*EXERCISE:*
Filter the data for "Image" and copy matching lines.

(Records from a collection)
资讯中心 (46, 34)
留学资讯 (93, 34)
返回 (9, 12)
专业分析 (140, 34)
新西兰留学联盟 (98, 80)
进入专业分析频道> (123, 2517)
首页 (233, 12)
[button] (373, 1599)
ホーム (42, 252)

* * *

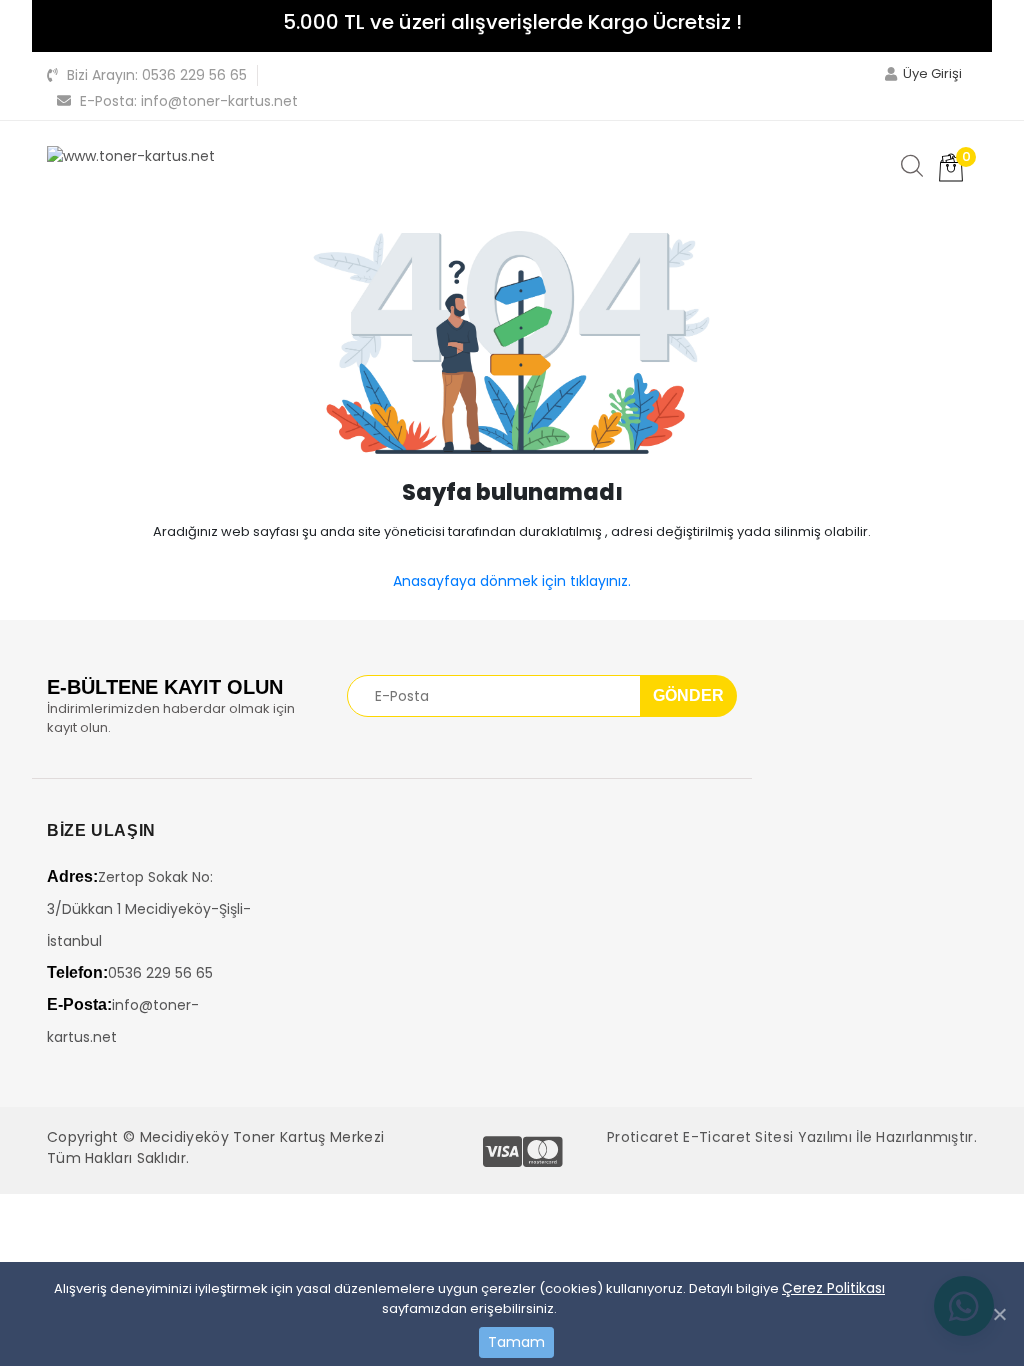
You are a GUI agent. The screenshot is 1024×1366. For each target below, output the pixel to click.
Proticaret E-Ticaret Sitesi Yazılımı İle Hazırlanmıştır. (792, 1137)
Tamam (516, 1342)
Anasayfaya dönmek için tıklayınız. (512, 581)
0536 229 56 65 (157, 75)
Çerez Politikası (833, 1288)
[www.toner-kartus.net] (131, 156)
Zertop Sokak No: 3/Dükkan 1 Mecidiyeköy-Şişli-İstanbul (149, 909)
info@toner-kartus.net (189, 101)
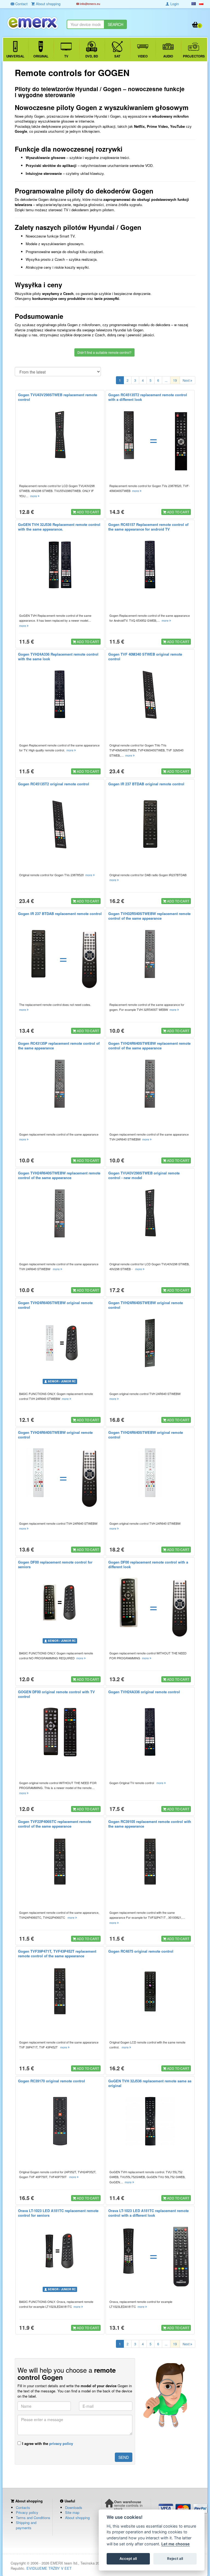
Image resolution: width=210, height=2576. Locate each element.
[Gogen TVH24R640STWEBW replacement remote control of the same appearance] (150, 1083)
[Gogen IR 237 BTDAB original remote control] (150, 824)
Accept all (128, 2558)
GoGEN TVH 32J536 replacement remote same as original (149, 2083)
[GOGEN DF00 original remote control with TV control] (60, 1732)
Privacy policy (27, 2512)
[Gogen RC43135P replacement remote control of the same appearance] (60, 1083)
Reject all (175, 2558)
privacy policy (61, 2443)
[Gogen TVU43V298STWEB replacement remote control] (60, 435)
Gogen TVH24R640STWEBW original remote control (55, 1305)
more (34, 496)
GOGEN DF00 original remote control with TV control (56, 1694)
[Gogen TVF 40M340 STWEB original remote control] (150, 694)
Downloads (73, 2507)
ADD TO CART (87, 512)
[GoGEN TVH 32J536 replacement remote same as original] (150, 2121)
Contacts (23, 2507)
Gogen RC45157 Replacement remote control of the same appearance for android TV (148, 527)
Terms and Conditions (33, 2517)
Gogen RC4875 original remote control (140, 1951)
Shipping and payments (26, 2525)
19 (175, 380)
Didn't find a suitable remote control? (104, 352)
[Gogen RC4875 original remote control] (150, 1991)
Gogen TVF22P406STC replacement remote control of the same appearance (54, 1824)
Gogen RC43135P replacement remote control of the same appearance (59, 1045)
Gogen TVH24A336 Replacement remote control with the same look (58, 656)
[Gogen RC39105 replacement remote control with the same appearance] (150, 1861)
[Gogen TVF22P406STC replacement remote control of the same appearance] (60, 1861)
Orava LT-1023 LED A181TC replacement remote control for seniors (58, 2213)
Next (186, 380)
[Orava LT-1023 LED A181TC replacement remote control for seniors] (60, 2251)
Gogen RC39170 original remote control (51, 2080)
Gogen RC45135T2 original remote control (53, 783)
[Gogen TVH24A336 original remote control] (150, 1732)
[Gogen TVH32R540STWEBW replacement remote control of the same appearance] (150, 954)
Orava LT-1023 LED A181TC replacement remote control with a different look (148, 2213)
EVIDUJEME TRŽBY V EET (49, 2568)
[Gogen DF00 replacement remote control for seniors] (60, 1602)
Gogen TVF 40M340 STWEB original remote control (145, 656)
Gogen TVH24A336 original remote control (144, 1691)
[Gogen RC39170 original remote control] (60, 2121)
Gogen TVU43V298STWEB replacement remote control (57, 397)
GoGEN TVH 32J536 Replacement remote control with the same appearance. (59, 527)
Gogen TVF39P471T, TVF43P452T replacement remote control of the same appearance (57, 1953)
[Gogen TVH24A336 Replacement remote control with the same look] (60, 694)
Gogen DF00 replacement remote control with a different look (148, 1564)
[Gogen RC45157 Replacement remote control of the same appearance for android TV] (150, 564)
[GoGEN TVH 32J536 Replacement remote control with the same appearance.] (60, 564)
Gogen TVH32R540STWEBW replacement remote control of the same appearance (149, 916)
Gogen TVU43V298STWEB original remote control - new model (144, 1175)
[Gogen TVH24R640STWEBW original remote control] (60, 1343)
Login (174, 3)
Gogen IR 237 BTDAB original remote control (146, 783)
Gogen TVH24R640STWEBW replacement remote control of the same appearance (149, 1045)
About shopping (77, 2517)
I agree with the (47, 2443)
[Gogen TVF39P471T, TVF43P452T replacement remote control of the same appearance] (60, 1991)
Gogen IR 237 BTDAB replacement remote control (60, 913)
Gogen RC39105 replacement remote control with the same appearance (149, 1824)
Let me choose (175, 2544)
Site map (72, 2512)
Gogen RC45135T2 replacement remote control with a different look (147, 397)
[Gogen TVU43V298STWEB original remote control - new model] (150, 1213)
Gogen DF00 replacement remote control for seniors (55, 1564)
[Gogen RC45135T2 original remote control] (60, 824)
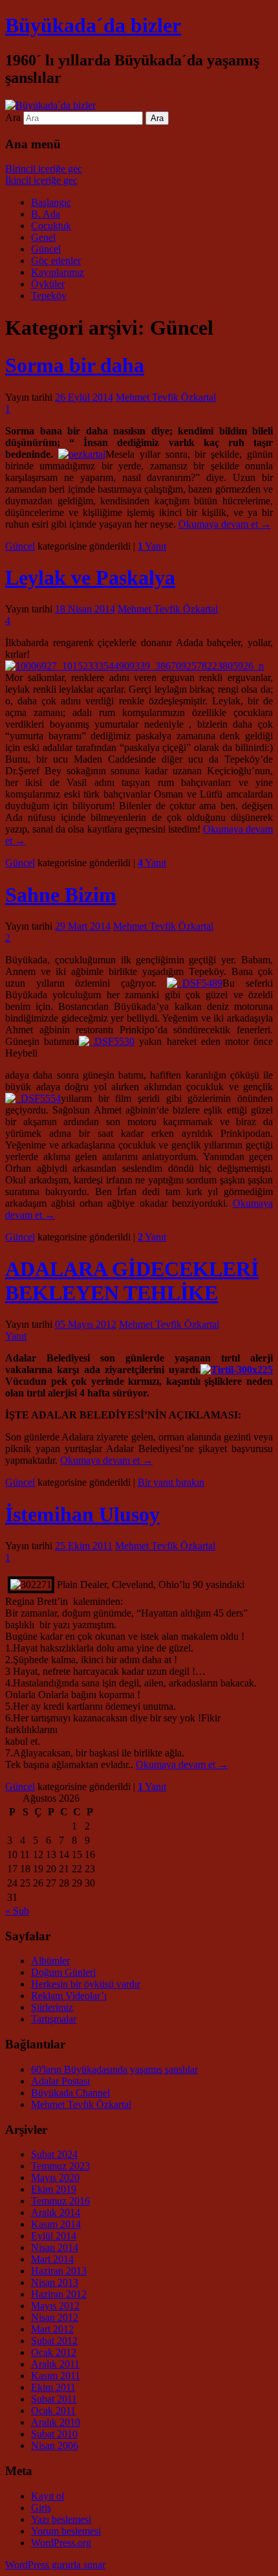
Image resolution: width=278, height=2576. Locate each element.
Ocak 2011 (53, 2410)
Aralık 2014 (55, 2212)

*RESPONSE TO THE EXERCISE:*
Image resolution: width=210, height=2576. Locate each element.
Image resolution: width=278, height=2576. Locate each element.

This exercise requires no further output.